Goal of the exercise
From the first line of the records below, transcribe each line exactly up to and including the one with "Screen dimensions: 819x1456"; pictures stay out.

▼

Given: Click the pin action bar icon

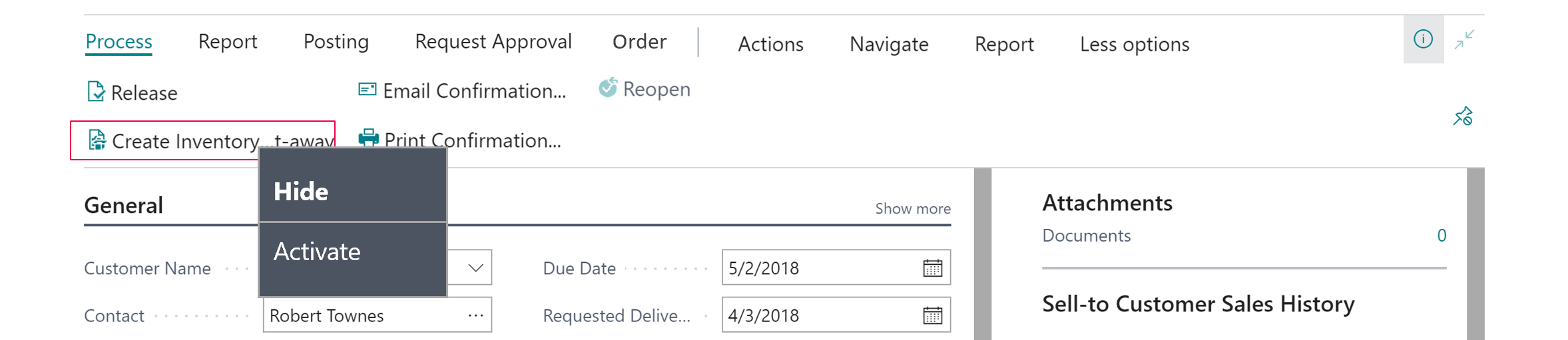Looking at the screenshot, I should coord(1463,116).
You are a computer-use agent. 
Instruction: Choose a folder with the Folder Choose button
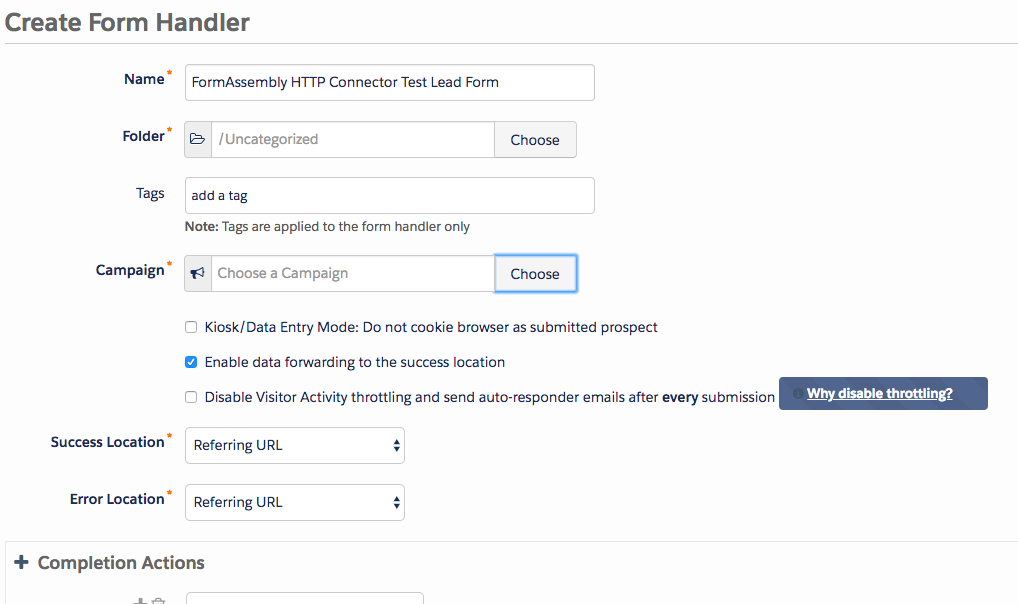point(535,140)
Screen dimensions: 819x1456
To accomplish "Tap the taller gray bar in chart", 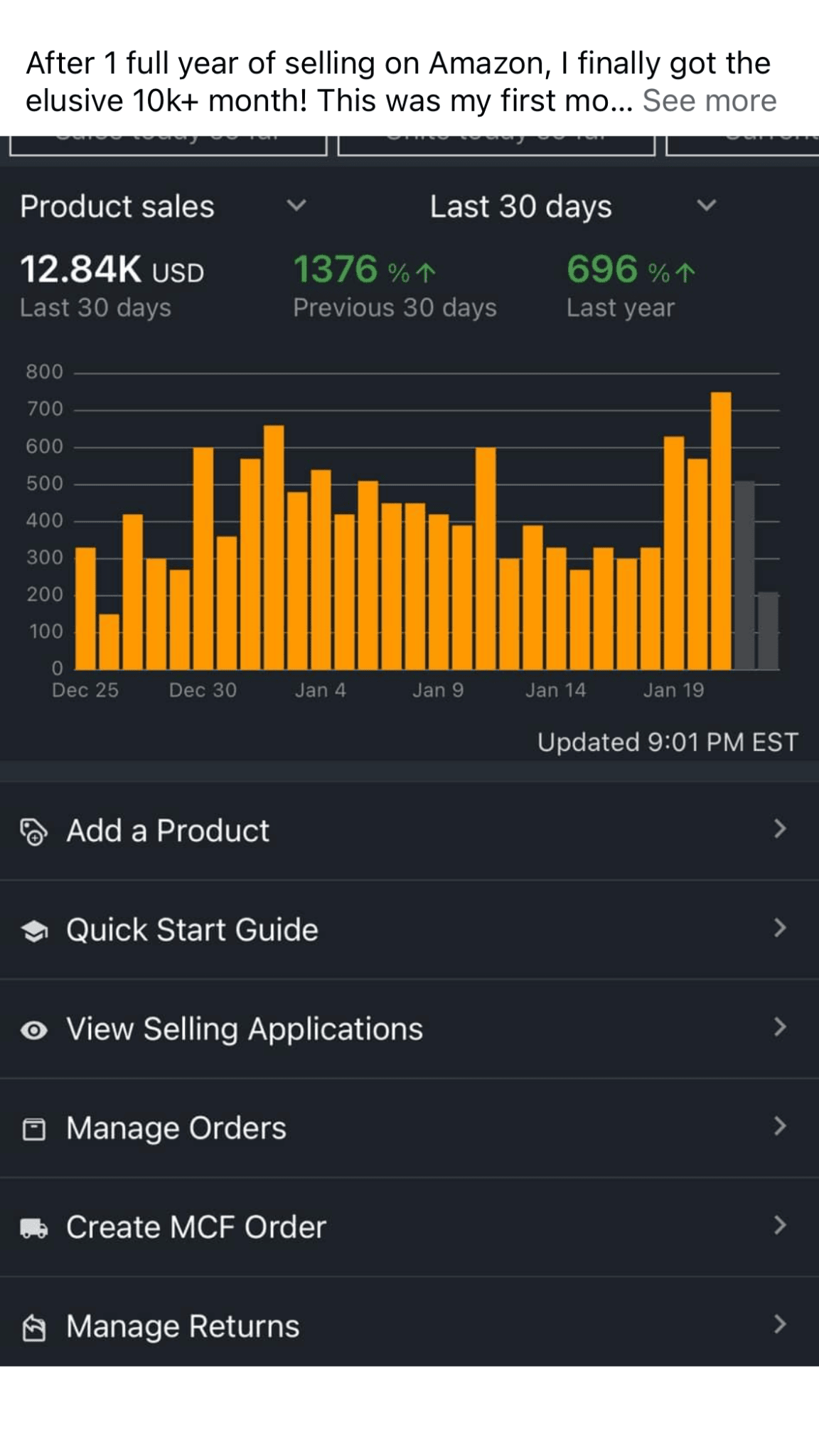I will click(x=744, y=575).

▲

Answer for the task
Given: Click the pin action bar icon

Looking at the screenshot, I should coord(1463,116).
You are a computer-use agent. 
Instruction: Choose a folder with the Folder Choose button
point(535,140)
Screen dimensions: 819x1456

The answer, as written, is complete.